Philadelphia-based Sunoco Logistics Partners L.P. (SXL) is a master limited partnership (MLP) that acquires, owns, and operates a geographically diverse portfolio of refined product and crude oil pipelines and terminal facilities.
 
Sunoco Logistics reported solid second-quarter results, reflecting higher lease acquisition results, increased fees, and contributions from the recent MagTex acquisition. Importantly, the partnership increased its quarterly cash distribution by 11.2% year over year to the annualized rate of $4.16 per unit. With its stable fee-based revenue, geographically diverse assets, and strong business fundamentals, Sunoco Logistics offers investors an opportunity to capture income growth through steadily rising cash distributions and capital appreciation.
 
We also believe that the partnership’s synergistic relationship with its general partner, Sunoco Inc. (SUN) adds to its positive attributes by providing Sunoco Logistics with stable cash flows and consistent top-line growth opportunities.
 
At the same time, we remain concerned with Sunoco Logistics’ high throughput dependence upon its general partner, as any adverse development on that front (like the recent idling of the Eagle Point refinery) will severely impact the partnership’s financial performance.
 
We also remain worried on valuation grounds.
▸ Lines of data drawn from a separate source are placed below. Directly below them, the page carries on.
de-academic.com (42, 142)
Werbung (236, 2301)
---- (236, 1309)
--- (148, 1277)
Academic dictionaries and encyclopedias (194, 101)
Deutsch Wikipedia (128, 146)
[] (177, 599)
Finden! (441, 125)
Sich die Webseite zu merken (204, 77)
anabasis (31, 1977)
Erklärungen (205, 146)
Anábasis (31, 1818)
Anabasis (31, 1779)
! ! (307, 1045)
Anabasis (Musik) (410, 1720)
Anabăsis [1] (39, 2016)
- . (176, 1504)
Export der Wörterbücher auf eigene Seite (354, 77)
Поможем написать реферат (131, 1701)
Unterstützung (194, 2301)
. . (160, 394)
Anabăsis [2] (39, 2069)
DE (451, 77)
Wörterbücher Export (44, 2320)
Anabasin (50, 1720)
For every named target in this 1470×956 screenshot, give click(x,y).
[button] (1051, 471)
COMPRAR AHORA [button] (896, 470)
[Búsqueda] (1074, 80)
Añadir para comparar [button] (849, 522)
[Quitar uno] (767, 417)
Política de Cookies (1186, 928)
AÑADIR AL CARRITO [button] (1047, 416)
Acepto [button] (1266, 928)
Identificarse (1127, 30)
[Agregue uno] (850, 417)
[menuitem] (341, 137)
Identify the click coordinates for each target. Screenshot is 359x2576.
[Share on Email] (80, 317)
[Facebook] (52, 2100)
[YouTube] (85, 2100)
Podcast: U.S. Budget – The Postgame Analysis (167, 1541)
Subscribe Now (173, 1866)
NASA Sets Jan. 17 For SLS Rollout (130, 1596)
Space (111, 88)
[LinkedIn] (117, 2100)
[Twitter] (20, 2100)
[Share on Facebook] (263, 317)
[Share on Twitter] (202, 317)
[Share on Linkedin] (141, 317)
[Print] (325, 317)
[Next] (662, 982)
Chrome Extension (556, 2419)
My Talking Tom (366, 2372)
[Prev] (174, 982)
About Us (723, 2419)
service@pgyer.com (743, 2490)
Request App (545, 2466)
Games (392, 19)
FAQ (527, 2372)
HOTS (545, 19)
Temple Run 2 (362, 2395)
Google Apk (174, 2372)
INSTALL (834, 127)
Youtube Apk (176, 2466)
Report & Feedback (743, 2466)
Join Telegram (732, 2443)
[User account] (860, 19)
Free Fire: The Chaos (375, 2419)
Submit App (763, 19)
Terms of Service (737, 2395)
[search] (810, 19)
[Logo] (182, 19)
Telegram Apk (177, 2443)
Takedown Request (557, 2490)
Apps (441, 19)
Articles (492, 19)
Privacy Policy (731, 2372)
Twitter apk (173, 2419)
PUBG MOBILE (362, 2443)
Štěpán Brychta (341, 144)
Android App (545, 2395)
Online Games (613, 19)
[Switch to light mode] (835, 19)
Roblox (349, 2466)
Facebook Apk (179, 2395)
On a distribution yield basis, Sunoco Logistics common units are currently trading at a premium to its peer pipeline MLP group average. This represents a 358 basis-point (bps) spread over the 10-year Treasury bond, compared to the peer group’s average spread of 455 bps. As such, we see limited room for upside from current levels and therefore rate Sunoco Logistics units as Neutral.
 
Our $61 price objective reflects an annualized distribution run rate of $4.37 per unit, 5% above current levels, and a target yield of 7.2%. Our yield assumption is based on a 345 bps spread over our 10-year Treasury bond yield expectation of 3.75%.